I find that spirituality is incredibly important but not as an app on the phone that you can just go on whenever you please. Spirituality is the smartphone itself, it is the device. Without it, nothing else can function. That is the importance of spirituality in my life. It is embedded into my life and has a presence all the time.

A conversation about anything will always have my attention, for respect and dignity of the people I am around and sometimes, these conversation can be of great importance to everyone. I have sometimes felt a little bored but I remind myself to be attentive and to be present. Then there are spiritual conversations, genuine ones that inquire to go deeper into the nature of the Ultimate Reality, to understand spiritual practices, how to imbibe them and what are the pitfalls that could be faced. These conversations always have my peak interest and attention. At times, I feel like I need to say something and I do but I always realize later that I could have sat back and been silent and see where the conversation would have gone.

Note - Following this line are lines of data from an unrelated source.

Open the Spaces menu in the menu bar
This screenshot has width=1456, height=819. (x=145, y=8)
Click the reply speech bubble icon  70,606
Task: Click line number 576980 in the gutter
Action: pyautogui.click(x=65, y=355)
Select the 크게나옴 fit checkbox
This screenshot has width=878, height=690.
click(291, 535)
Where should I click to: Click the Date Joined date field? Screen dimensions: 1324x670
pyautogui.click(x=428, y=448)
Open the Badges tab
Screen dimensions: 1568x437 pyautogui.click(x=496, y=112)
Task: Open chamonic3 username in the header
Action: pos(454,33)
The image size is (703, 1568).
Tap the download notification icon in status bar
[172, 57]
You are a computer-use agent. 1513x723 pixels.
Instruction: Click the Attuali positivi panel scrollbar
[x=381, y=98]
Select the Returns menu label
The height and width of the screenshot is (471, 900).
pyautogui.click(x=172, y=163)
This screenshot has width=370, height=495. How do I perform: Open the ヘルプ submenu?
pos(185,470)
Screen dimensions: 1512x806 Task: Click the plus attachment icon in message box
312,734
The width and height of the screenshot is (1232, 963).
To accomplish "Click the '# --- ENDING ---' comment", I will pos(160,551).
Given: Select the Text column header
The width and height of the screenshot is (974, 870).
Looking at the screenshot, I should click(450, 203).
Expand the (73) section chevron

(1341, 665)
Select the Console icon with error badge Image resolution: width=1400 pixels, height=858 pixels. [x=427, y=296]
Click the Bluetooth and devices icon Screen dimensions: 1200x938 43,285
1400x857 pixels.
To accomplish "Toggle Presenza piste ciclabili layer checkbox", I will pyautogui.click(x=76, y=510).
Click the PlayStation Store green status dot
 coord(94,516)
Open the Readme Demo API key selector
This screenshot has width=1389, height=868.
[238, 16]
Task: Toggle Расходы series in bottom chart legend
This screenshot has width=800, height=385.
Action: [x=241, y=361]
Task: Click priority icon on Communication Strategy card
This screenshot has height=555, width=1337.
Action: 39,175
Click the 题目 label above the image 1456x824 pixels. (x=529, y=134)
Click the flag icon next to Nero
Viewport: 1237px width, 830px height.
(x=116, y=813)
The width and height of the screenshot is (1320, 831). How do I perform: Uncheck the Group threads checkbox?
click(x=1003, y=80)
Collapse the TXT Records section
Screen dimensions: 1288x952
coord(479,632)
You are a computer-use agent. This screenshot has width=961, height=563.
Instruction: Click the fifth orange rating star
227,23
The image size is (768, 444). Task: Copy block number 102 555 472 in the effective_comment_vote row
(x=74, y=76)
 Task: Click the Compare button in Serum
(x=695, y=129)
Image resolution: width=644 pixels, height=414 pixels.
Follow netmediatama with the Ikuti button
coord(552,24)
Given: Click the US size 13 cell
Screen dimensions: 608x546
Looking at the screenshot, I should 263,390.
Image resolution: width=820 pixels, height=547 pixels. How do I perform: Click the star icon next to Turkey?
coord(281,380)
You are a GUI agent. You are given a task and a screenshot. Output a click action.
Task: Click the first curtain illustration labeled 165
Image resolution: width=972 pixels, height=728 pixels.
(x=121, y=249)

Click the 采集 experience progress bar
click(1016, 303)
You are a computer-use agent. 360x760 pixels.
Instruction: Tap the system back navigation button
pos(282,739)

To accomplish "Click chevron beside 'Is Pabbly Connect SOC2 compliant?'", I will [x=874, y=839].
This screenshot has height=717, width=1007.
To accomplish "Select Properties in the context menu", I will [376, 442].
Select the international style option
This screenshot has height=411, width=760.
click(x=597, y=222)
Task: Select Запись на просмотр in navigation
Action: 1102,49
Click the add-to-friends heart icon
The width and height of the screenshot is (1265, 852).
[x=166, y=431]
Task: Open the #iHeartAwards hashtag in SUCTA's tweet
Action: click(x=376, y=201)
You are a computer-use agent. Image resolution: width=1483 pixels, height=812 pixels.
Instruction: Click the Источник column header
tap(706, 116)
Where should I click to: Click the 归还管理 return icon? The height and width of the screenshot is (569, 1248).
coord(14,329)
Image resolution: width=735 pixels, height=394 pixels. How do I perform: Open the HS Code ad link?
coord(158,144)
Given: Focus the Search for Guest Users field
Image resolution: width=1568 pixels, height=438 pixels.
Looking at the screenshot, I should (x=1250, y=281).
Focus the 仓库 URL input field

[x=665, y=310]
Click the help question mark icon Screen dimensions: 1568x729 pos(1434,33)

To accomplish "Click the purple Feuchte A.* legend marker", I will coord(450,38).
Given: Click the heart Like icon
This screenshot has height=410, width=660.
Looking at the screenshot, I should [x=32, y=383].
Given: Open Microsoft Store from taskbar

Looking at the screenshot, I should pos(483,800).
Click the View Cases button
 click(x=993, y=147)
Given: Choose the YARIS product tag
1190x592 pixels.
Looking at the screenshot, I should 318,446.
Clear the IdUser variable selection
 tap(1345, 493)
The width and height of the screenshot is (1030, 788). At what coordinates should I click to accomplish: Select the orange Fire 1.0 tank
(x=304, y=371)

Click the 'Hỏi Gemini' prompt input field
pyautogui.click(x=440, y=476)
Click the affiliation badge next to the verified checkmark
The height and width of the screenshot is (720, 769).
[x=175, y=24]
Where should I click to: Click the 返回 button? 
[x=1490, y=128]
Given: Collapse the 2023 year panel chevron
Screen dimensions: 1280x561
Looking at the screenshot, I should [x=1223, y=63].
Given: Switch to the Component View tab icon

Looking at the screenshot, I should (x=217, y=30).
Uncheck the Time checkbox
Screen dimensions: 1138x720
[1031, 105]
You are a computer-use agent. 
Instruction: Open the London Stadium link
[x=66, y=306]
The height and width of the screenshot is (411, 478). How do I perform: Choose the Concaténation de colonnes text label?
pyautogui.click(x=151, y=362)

Our attention to spiritual practice and our determination for spiritual practice is what makes us spiritual. Just because we believe in a god, or believe in a scripture, or attend some discussions or worship doesn’t make us spiritual. However, it does make us religious. Then again, would the devout religious practitioner want such people who claim to be spiritual? Therefore, these people are seen to be seemingly lost, I don’t know if I can conclude them to be lost but they certainly are not serious enough to know if they can be spiritual – to awaken to the Ultimate Reality that is Nirankar or Brahman. Therefore, the ones who will be labeled as ‘spiritual’ will be the practitioners who work daily with numerous practices to become Aware of Awareness and eventually dissolving into that Formless Awareness, that is the Ultimate Reality – Brahman. Some may view the above as a little too harsh and may disagree but let’s discuss further. It is through healthy conversation that we can understand what it is to be spiritual, to be religious or to frankly be confused on what one wants to be.

Please, I implore to know your views and please write in the comments section.

Mirror of my mind

I take a look in the mirror of my mind now and then,
And I ask myself how many more talks are needed?
My mind runs through each talk with a quickening pace, 
Often losing track of what was spoken a second ago. 

I take a look in the mirror of my mind now and then, 
And I ask myself how many more books are needed?
My mind passes through multiple books simultaneously, 
Forgetting unique perspectives from the previous chapter.

I take a look in the mirror of my mind now and then, 
And I ask myself what more is there that I can do?
My mind gently tells me to keep practicing,
And I ask it again again on what I should practice on?

I took one last look in the mirror of my mind, 
My mind presented every thought and emotion held, 
Then one by one it took each thought and emotion away, 
Until nothing was left and my mind disappeared with it. 

Remembering a friend…

Today, I was remembering a dear friend, my closest friend and who’s presence I deeply miss as each day passes by. How in one glance, all that I needed to say, was understood.

Sometimes, when I feel all alone, He is the first person that I think of and I smile in the sweet memories that I have of Him. Then an overwhelming sense of grief fills my eyes in the fact that He is physically no longer here.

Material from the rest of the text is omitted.